The typical use case is:
- User comes to our site, is detected as being a new vistor
- New session information is created for this user
- Determine if we need to analyze the user agent string or if we have a valid analysis on file for it
- If we have it, great, if not, analyze it (currently, we plan on calling a 3rd party API)
- Store the pertinent information (browser name, version, os etc.) in a join table tied the existing user session information and pointing to the cache entry
Note: I have a tendency to say 'searching' for the user agent string in the database because it's not a simple look up. But to be clear, the queries are going to use '=' operators, not regexes or LIKE % syntax.
So the speed of looking up the user agent string is paramount. I've explored a few methods of making sure it will have good performance. Indexing the whole column is right out for size reasons. A partial index isn't such a good idea either because most user agents have the distinguishing information at the end; the partial index would have to be fairly long to make it worthwhile by which point its size is causing problems.
So it comes down to a hash function. My thought is to hash the user agent string in web server code and run the select looking for the hash value in the database. I feel like this would minimize the load on the database server (as opposed to having it compute the hash), especially since if the hash isn't found, the code would turn around and ask the database to compute the hash again on the insert.
Hashing to an integer value would offer the best performance at the risk of higher collisions. I'm expecting to see thousands or tens of thousands user agents at the most; even 100,000 user agents would fit reasonably well into a 2^32 size integer with very few collisions which could be deciphered by the webservice with minimal performance impact. Even if you think an integer hash isn't such a good idea, using a 32 character digest (SHA-1, MD5 e.g.) should be much faster for selects than the raw string, right?
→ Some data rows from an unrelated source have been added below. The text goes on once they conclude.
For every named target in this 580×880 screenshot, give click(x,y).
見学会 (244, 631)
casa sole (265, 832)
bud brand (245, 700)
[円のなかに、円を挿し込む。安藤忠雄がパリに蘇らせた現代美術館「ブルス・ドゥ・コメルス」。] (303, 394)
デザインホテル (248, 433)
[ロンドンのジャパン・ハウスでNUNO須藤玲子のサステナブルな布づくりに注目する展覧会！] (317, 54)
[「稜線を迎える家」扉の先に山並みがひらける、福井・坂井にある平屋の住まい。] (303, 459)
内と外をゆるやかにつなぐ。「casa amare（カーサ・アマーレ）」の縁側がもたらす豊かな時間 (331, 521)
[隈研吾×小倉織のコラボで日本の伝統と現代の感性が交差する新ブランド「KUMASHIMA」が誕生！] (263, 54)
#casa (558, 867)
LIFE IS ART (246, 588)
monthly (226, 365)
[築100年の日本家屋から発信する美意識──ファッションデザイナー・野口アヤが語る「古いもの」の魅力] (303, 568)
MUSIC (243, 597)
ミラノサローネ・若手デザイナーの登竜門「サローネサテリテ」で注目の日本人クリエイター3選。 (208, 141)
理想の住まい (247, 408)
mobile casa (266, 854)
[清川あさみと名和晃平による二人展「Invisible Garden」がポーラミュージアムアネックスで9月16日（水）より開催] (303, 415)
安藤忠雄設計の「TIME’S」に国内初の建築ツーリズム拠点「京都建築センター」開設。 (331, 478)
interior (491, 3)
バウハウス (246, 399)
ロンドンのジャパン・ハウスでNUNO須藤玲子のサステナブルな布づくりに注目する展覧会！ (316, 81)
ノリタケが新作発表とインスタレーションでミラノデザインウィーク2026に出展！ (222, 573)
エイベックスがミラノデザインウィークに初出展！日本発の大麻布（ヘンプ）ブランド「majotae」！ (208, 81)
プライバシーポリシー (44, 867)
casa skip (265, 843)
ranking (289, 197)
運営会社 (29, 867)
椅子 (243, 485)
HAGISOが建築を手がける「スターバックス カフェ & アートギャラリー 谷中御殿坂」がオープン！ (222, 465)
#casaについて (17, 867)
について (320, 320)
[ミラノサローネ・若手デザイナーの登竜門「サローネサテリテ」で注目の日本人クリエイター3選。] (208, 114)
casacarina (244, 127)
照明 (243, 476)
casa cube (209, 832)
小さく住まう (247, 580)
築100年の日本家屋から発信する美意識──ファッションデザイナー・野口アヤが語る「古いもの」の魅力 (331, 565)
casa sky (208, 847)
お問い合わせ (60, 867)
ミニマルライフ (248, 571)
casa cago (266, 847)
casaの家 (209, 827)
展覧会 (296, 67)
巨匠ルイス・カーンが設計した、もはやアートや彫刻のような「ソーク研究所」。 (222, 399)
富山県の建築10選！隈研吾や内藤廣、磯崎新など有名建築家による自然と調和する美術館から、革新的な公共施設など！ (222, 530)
My database is MySQL InnoDB engine. The web code will be coming from C# at first and php later (after we consolidate some hosting and authentication) (not that the web code should make a big difference).
Let me apologize at this point if you think this is lame choose-my-hash-algorithm question. I'm really hoping to get some input from people who've done something similar before and their decision process. So, the question:
- Which hash would you use for this application?
- Would you compute the hash in code or let the db handle it?
- Is there a radically different approach for storing/searching long strings in a database?